Philadelphia made the playoffs twice under former Packers and 49ers defensive coordinator Ray Rhodes before turning to another former Green Bay assistant Andy Reid in 1999. Reid led the Eagles to nine playoff appearances in 13 seasons, including five trips to the NFC Championship Game.
The first came in 2001, with Donovan McNabb at quarterback, Duce Staley at running back and Pro Bowlers Hugh Douglas, Jeremiah Trotter, Troy Vincent and Brian Dawkins on defense. The Eagles went 11-5 and knocked off Buccaneers and the Bears in the playoffs before falling to the Rams, who were led by Vermeil’s successor, Mike Martz.
Philadelphia went 12-4 and hosted the NFC title game in each of the next two years. However, the Eagles lost to the Buccaneers in 2002 and the Panthers the following year.
In 2004, Philadelphia returned to the Super Bowl for the first time in 24 seasons. A 13-3 mark in the regular season was the team’s best since 1949. McNabb and new weapons running back Brian Westbrook and wide receiver Terrell Owens helped the Eagles defeat the Vikings and Falcons to reach Super Bowl XXXIX against the Patriots.
The teams traded scores through the first three quarters, but New England got a Corey Dillon touchdown run, and Adam Vinatieri’s field goal midway through the fourth was the deciding blow in a 27-24 Patriots victory. Tom Brady threw two touchdown passes and MVP Deion Branch had 11 receptions for 133 yards.
The Eagles made one final run at a title under Reid, turning a 9-6-1 record and a Wild Card berth in 2008 into an NFC Championship Game appearance. Philadelphia kept the game close, but a late Kurt Warner pass to Tim Hightower gave Arizona a 32-25 win.
Reid was fired after the 2012 season, replaced by Oregon coach Chip Kelly. The Eagles had regular season success under Kelly, but trading away popular players LeSean McCoy and Nick Foles were his undoing. Lurie fired Kelly before the last game in 2015.
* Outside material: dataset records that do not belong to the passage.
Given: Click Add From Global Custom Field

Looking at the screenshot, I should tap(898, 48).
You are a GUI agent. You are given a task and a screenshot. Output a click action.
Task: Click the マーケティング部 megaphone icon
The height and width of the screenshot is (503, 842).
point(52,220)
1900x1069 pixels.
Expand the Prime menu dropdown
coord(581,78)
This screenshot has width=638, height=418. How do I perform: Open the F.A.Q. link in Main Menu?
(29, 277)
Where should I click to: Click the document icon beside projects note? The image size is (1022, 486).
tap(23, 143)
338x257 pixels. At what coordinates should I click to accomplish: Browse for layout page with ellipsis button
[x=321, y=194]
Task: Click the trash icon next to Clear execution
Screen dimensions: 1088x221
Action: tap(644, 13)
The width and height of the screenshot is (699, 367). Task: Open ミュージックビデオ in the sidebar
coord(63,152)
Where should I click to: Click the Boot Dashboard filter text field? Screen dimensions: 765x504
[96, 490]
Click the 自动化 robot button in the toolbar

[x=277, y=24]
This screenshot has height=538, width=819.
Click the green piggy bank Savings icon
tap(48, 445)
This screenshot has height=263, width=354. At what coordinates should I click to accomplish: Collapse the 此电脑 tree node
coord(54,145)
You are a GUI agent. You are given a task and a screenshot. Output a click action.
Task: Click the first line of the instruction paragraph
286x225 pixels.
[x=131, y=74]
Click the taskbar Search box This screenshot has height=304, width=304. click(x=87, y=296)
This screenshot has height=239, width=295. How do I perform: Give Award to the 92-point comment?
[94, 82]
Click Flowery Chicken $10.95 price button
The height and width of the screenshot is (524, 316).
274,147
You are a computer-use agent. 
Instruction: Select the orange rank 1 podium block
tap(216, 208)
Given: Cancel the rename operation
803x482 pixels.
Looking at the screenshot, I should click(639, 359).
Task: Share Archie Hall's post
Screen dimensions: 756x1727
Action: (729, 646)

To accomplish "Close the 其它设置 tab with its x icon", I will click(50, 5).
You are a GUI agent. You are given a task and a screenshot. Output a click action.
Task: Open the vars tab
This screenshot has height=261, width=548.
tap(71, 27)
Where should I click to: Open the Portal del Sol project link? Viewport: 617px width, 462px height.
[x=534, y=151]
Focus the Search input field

Kelly’s replacement was Doug Pederson, a career backup quarterback who coached under Reid, both in Philadelphia and Kansas City. After a 7-9 mark in his first season, Pederson led the Eagles to a 13-3 record in 2017. Philadelphia came from behind to beat the Falcons, then trounced the Vikings in the NFC Championship Game.
The success came without quarterback Carson Wentz, who tore his ACL in Week 14. Foles, who had signed as a free agent before the season, led the team to a 5-1 record as the starter. In Super Bowl LII, he threw for 373 yards and three touchdowns.
However, Brady threw for a Super Bowl record 505 yards and three scores, and the Patriots had a 33-32 lead with 9:22 left after a Brady to Rob Gronkowski touchdown pass. Foles proceeded to lead the Eagles on a 14-play, 75-yard drive that took more than seven minutes off the clock. His touchdowns pass to tight end Zach Ertz withstood video replay for a 38-33 lead, but the two-point pass failed.
On New England’s next possession, Brandon Graham stripped the ball from Brady’s hand and Derek Barnett recovered, leading to a Jake Elliott field goal and a 41-33 Philadelphia lead. After driving to midfield, Brady’s final Hail Mary pass landed incomplete, and the Eagles won their first championship since 1960.
Last season ended with a loss to the Saints in the Division round, but the Eagles feature a (hopefully) healthy Wentz, along with Ertz, running back Jordan Howard and a receiving corps that includes Nelson Agholor, Alshon Jeffery and a returning DeSean Jackson.